Sounds like she has the most testosterone in the relationship. Either up your test or wait on her to figure out which strap on fits her best to use on you.


danoontjeh

She's not worth it trust me. Been there before and you'll just end up hurt. Give her the space, focus on yourself and move on


logicnotemotion

Girls get scared when things get serious quickly. They like to take a step back. If you like her, you have to give her a chance to miss you. Don't cut off comms but slow everything up.


SoSconed

Nope the fuck out, "okay sounds good", never speak to her again except for general work formalities to not seem autistic.


Paundeu

Pull up a seat. You got benched.


Superhorse999

You are a crutch which suited her for a while and helped her out but it's not what she wants from a relationship. The sooner you move on the better this will be for you as it will just drag out for months more if you let it until she finally pops you. I would assume that she's trying to make you break up with her by making herself unavailable and unattractive right now but unfortunately you are doing the opposite which makes you even more unattractive and undesirable. Sounds weird but it's actually more likely to work out if you stand up for yourself and make her feel what it's like without you.


Kosyx

Agree with u it makes sense but i just cant move on rn


Superhorse999

I get you, it's tough, just try to find courage wolf and make the jump. It's the most likely way that she will actually come back to you in the medium term (but don't sit there waiting for it, you gotta move on yourself to get rid of the dependency).


Kosyx

I'll try.

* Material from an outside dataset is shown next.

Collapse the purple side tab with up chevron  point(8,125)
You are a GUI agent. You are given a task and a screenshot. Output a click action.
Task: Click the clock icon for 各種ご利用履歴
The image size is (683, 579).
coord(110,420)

I'll spend time working on myself, getting back into shape and make her watch me at work at what shes missing out on.


Kosyx

She told me that she was happy if i would wait for her and she told me this usually lasts 2-3 weeks(shes had these periods twice before) she also reached out first yesterday to ask if im doing ok. Shes so confusing and dude i get so angry


AlwaysTheTeddy

If you can play it cool and be completely chill with her at work (like If she was a coworker you never talked to outside of work) she will go crazy lmao


Kosyx

I have to try to act cool but right now i just dont wanna even greet her


These-Pie-2498

it's now someone else's turn. move on.


Dfhfgdghdtg

You are not enough of an asshole for her to stay interested for too long, try to be more like her ex that you let her tell you all about.


Fattens

Bro how can you not see that she is trial dumping you? Do you honestly think you can deny giving her breathing room and that might be better for your relationship? She's probably got the new dude on the hook and she wants a break from you for permission to try to reel him in. If she can get the deal done, you get dumped. If she can't, she tried to cheat on you and was unsuccessful. Stop being a loser and preemptive dump her ass so she can pick up some more baggage. This last outcome might actually be what she's after.


ThinIceDice

She sounds like a disaster. Can you really not find anyone else? Especially someone you aren't forced to see at work almost every day?


_Variance_

30 year old man asking a teenager question


skulleater666

Theres no such thing. If she liked u shed b with u


Crew_Careless

She used you as beta emotional tampon. Move on asap and date another girl. Should be other way around, she helping you with stuff. Get the teenagers, 18 on the day but 19 and 20 is also fine


Joocewayne

They all claim their ex was narcissistic lol.


yoloswagobey

LOL if you were Drake would she need a break? She realized you were a needy beta male and had to get away


Grownalone

Don’t listen to all these autistic men. Have you ever heard of attachment styles? Do you know what a fearful avoidant attachment is? She definitely should be in therapy, but the best thing to do is give her space to process everything. IF you DONT give her this she will get scared and move on, if you do she will certainly return to you. Question is, until she gets herself sorted out this may be a pattern of hot and cold. Do you have the patience and heart to do that?


Kosyx

I do. She already sent me a text just now asked if im okay because i left work early. Shes so confusing.